On July 1, 2011, a 12-inch diameter pipeline (Silvertip Pipeline) owned by ExxonMobil Pipeline Company ruptured near Laurel, Montana, resulting in the discharge of crude oil into the Yellowstone River and floodplain.  The discharge is estimated to have been approximately 63,000 gallons (about 1,500 barrels) of oil. The discharge occurred during a high-flow event, affecting approximately 85 river miles and associated floodplain.  Oil from the spill, along with the cleanup activities, harmed natural resources including fish and other aquatic life, birds (including migratory birds), wildlife, large woody debris piles, aquatic habitat, terrestrial habitat, recreational use, and the services provided by these natural resources. These public natural resources are under Trusteeship of the State of Montana and the U.S. Department of the Interior under the Oil Pollution Act and other laws.

The Trustees evaluated a range of restoration alternatives that would provide resource services to compensate the public for losses pending natural recovery of resources injured by the oil spill. The Trustees have identified preferred restoration alternatives designed to address the resource injuries. The Trustees plan to work with project partners such as local, state, and federal agencies and nonprofit organizations and landowners to implement the projects.

The draft restoration plan is available online at https://dojmt.gov/lands/yellowstone-river-oil-spill-July-2011/ and by request at the address below. The public comment period on the draft restoration plan will close at 5:00 PM on  Monday, October 31, 2016.  Written comments on the draft restoration plan should be sent via e-mail to:  NRDP@mt.gov with “Yellowstone restoration plan comment” in the subject line.

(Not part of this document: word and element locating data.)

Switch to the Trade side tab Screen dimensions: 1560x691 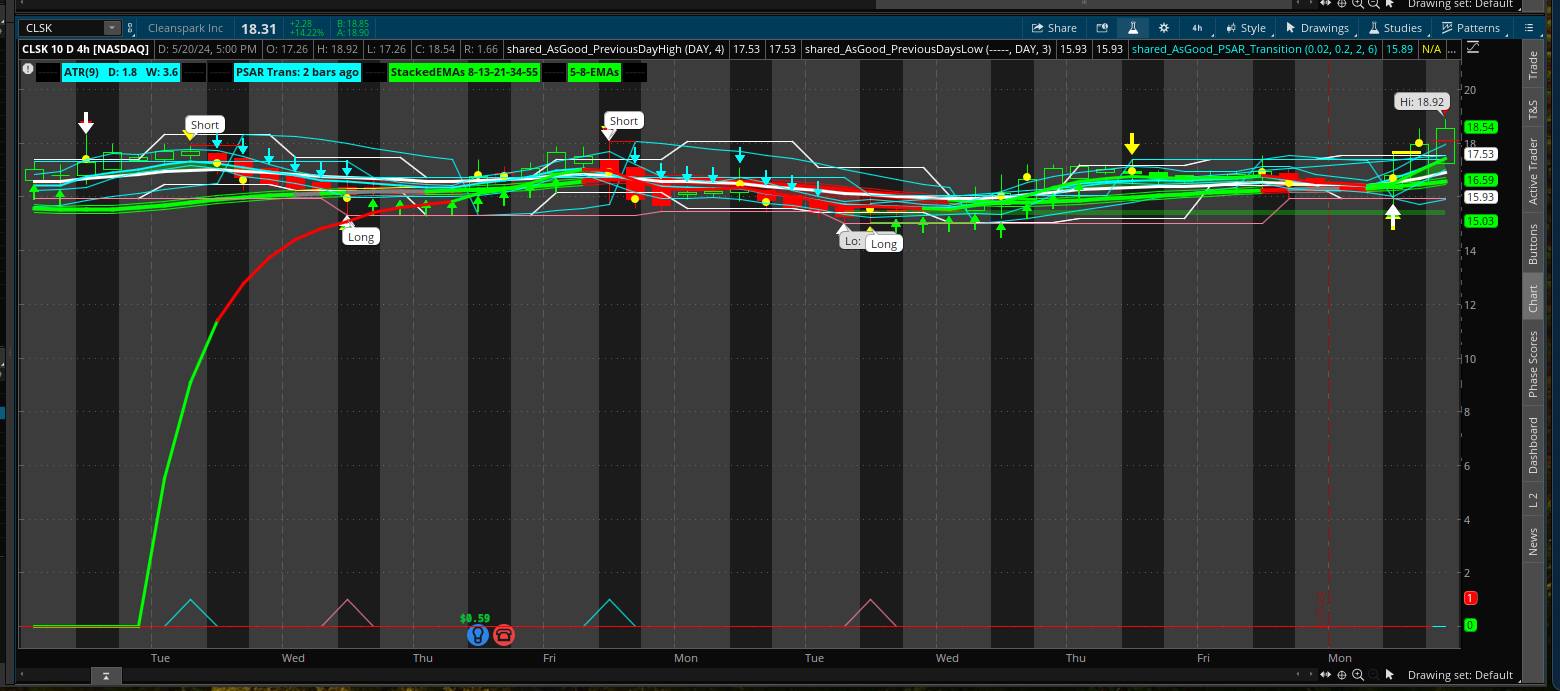click(x=1532, y=65)
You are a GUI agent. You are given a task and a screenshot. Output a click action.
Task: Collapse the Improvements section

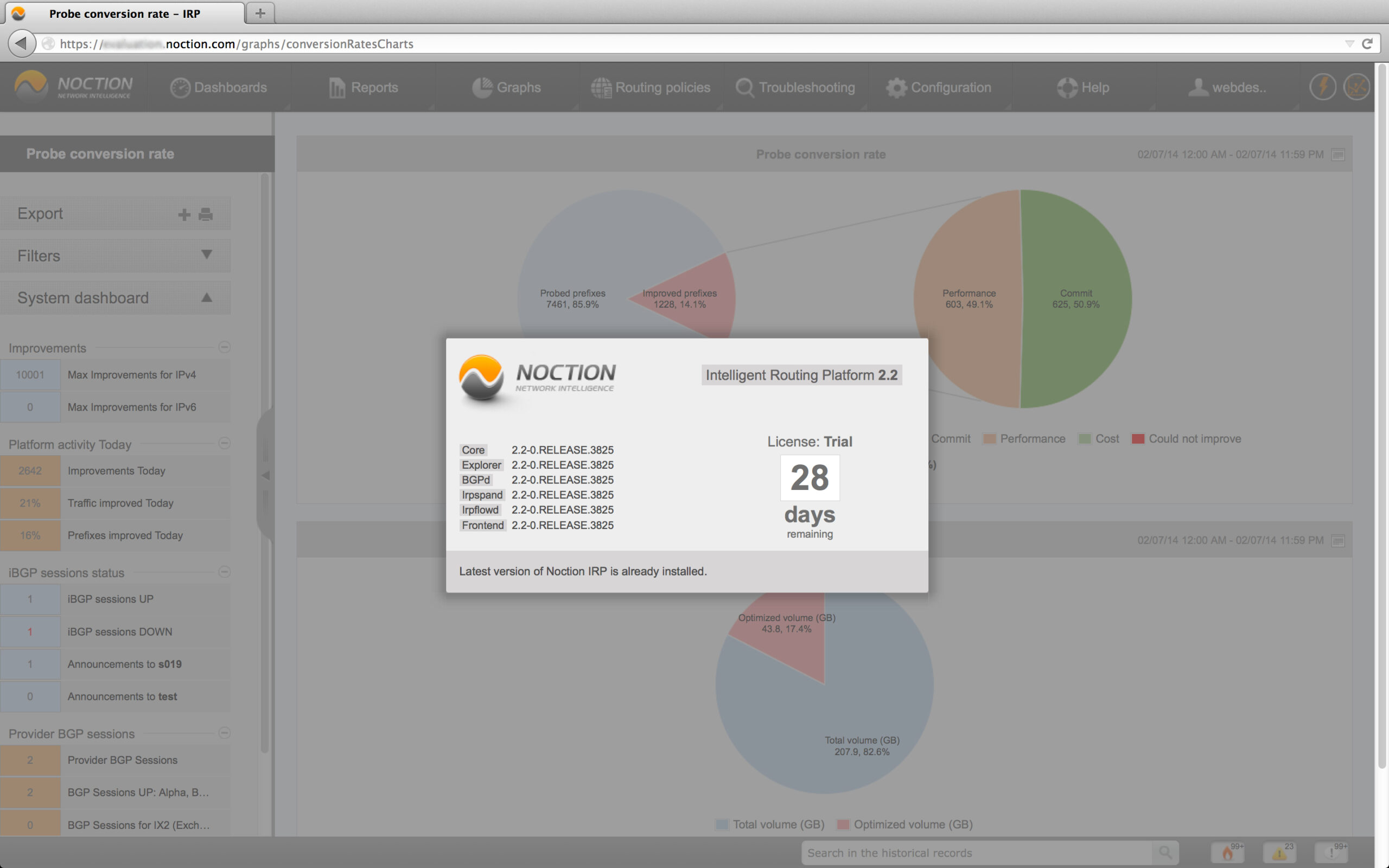[225, 347]
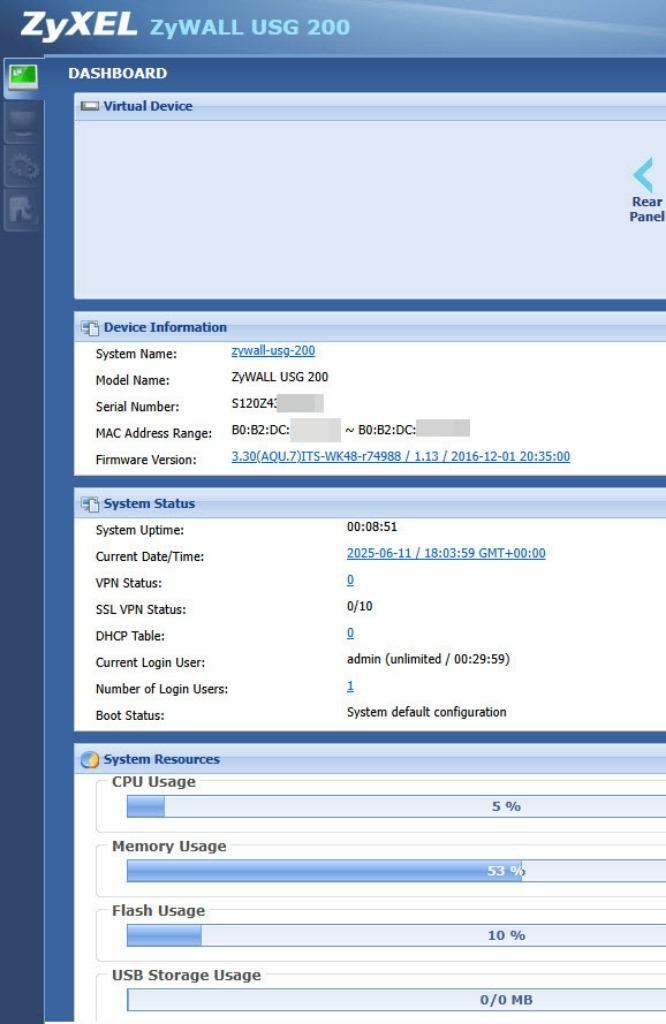Open the Monitor sidebar icon

[x=22, y=122]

Or by U.S. mail to:     Natural Resource Damage Program

                                    PO Box 201425

                                    Helena, MT 59620-1425

The Trustees will host a public meeting to summarize key components of the restoration plan and receive oral comment. The public meeting will be held on Wednesday, October 12, at the Montana Fish, Wildlife and Parks conference room at 2300 Lake Elmo Drive in Billings, from 6:00 PM to 8:00 PM. The Trustees will review and consider comments received during the public comment period when preparing the final restoration plan.

Today’s proposed settlement, lodged with the U.S. District Court for the District of Montana, is subject to a 30-day public comment period following notification in the Federal Register and final approval by the court.  To view the consent decree or to submit a comment, visit the department’s website: www.justice.gov/enrd/Consent_Decrees.html.